Demo Membara di Sejumlah Kota, IMM Blora Serukan Dialog Damai

PWMJATENG.COM, Blora – Gelombang aksi kembali memanas di sejumlah kota besar Indonesia. Jakarta, Surabaya, Semarang, hingga Makassar dipenuhi massa yang menuntut perubahan. Suara rakyat terdengar lantang, namun di tengah semangat itu, wajah demokrasi kembali tercoreng. Sejumlah kelompok melakukan tindakan anarkis, mulai dari pelemparan fasilitas umum, pembakaran halte, hingga perusakan jalan yang membuat transportasi lumpuh.
Tragedi tak terhindarkan dalam kericuhan tersebut. Seorang pemuda bernama Affan Kurniawan, pengemudi ojek daring berusia 21 tahun, meninggal setelah tertabrak kendaraan taktis saat aksi berlangsung. Rekaman kejadian itu menyebar luas di media sosial, meninggalkan duka sekaligus menyulut amarah masyarakat.
Konstitusi memang menjamin kebebasan menyampaikan aspirasi. Namun, hukum juga memberi batasan tegas. Pasal 170 KUHP menyebutkan, setiap orang yang melakukan kekerasan terhadap fasilitas publik dapat dipidana hingga lima tahun enam bulan. Sementara itu, Pasal 406 KUHP mengatur ancaman hukuman bagi mereka yang merusak barang milik orang lain. Artinya, perjuangan yang mengabaikan hukum hanya akan melahirkan luka baru.
Di tengah suasana panas, Ketua Umum Pimpinan Pusat Muhammadiyah, Haedar Nashir, menyerukan pesan menyejukkan. Ia mengimbau masyarakat menahan diri, menghentikan kekerasan, dan kembali ke jalan dialog. Menurutnya, Indonesia hanya bisa berdiri kokoh jika rakyat bersatu, bukan terpecah karena amarah.
Baca juga, Fungsi Rasionalitas dalam Memahami Syariat Islam
Pesan senada juga disampaikan Ketua Bidang Hikmah, Politik, dan Kebijakan Publik, Joko Supriyanto dari PC Ikatan Mahasiswa Muhammadiyah (IMM) Blora. Ia menegaskan, demonstrasi adalah hak yang sah, tetapi harus dilakukan dengan cara bermartabat.

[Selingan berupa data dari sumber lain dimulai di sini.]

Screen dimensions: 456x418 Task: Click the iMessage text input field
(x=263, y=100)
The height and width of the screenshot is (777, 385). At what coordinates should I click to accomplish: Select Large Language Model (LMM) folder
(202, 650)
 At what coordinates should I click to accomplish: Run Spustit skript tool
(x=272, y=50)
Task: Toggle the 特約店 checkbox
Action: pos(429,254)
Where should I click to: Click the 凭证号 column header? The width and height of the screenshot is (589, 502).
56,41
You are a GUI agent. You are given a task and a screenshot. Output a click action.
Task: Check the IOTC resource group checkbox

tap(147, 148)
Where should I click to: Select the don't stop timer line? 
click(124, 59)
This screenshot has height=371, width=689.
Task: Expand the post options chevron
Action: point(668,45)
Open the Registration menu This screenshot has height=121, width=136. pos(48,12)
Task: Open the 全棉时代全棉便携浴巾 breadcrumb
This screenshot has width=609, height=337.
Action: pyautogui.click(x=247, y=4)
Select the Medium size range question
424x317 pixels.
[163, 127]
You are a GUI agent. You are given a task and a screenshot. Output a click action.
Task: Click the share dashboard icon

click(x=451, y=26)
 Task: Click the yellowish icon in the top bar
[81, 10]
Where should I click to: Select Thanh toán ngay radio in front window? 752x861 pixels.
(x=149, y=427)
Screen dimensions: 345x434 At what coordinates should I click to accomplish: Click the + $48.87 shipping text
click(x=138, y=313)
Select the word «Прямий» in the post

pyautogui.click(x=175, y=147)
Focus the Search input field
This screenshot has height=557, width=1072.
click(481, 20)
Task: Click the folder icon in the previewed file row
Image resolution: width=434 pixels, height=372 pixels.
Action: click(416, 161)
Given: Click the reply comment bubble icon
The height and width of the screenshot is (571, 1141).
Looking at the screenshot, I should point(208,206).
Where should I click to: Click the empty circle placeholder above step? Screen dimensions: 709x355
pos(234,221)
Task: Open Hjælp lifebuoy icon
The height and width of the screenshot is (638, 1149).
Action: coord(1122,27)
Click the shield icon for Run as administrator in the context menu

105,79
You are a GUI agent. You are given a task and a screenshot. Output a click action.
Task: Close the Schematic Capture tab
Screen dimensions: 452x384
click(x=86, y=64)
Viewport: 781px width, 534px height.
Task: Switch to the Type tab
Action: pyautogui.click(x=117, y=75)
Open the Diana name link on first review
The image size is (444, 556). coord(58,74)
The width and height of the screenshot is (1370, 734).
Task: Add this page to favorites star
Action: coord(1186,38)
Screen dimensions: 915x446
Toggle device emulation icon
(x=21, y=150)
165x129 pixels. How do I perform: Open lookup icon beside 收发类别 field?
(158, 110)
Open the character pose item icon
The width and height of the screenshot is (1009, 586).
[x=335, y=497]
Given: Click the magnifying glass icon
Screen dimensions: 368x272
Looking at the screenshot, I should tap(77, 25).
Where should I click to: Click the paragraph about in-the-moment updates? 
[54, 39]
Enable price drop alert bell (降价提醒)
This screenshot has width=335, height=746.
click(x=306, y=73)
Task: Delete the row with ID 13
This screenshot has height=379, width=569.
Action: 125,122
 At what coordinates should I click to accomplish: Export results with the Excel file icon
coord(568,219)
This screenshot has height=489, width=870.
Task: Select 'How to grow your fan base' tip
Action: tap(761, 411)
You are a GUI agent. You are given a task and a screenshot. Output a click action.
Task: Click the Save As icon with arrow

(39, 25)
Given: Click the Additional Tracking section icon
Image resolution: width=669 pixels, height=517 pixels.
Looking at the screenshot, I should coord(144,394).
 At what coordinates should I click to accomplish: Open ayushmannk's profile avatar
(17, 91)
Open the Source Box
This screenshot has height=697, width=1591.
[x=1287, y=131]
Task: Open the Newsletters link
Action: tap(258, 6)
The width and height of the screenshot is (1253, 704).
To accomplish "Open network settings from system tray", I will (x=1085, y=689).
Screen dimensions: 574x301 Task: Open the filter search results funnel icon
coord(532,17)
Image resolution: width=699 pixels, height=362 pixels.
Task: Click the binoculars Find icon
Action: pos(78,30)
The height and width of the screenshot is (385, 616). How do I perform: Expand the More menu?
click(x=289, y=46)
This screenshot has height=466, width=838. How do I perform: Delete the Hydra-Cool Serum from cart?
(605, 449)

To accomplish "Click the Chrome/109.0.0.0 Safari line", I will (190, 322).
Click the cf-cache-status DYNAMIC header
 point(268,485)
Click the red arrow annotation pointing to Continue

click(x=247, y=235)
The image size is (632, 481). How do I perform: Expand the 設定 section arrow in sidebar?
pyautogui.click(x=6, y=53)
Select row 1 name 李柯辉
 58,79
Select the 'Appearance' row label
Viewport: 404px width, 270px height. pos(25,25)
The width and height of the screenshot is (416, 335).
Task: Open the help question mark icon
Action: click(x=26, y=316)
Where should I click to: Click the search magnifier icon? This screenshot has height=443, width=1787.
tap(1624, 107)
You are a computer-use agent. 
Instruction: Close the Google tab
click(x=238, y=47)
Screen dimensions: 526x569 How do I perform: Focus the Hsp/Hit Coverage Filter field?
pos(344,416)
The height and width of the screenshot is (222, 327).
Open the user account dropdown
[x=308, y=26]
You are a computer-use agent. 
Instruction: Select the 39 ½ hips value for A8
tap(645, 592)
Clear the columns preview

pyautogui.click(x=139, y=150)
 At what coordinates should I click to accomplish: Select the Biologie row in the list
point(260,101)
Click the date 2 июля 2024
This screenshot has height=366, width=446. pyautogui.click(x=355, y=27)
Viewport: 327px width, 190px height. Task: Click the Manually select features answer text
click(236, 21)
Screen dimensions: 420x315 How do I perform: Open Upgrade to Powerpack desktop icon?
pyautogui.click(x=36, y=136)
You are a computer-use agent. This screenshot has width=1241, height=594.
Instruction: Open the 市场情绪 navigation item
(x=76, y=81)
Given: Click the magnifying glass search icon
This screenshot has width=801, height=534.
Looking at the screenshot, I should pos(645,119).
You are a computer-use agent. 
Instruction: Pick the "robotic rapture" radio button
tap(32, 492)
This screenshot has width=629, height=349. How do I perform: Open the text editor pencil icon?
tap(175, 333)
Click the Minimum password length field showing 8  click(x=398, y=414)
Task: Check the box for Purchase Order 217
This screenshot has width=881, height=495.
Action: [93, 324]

“Ketika aksi berubah menjadi kerusuhan, yang paling menderita justru masyarakat kecil. Fasilitas yang rusak bukan hanya merugikan pemerintah, tetapi juga warga yang setiap hari membutuhkannya,” ujarnya.
IMM menekankan bahwa kritik tetap penting, bahkan wajib. Namun, penyampaiannya harus cerdas, etis, dan berlandaskan nilai kemanusiaan. Menurut Joko, perubahan besar tidak lahir dari kerusuhan di jalan, melainkan dari pemikiran yang jernih dan perjuangan yang tercerahkan.
Peristiwa ini menjadi pelajaran berharga. Suara rakyat memang harus didengar, tetapi cara menyuarakannya perlu dilakukan secara beradab. Bangsa Indonesia, sebagaimana ditegaskan IMM, tidak membutuhkan lebih banyak luka. Yang dibutuhkan justru harapan dan jalan keluar yang menyatukan.
“IMM hadir untuk memastikan bahwa suara rakyat terus menggema tanpa harus menyalakan api anarki,” tambah Joko.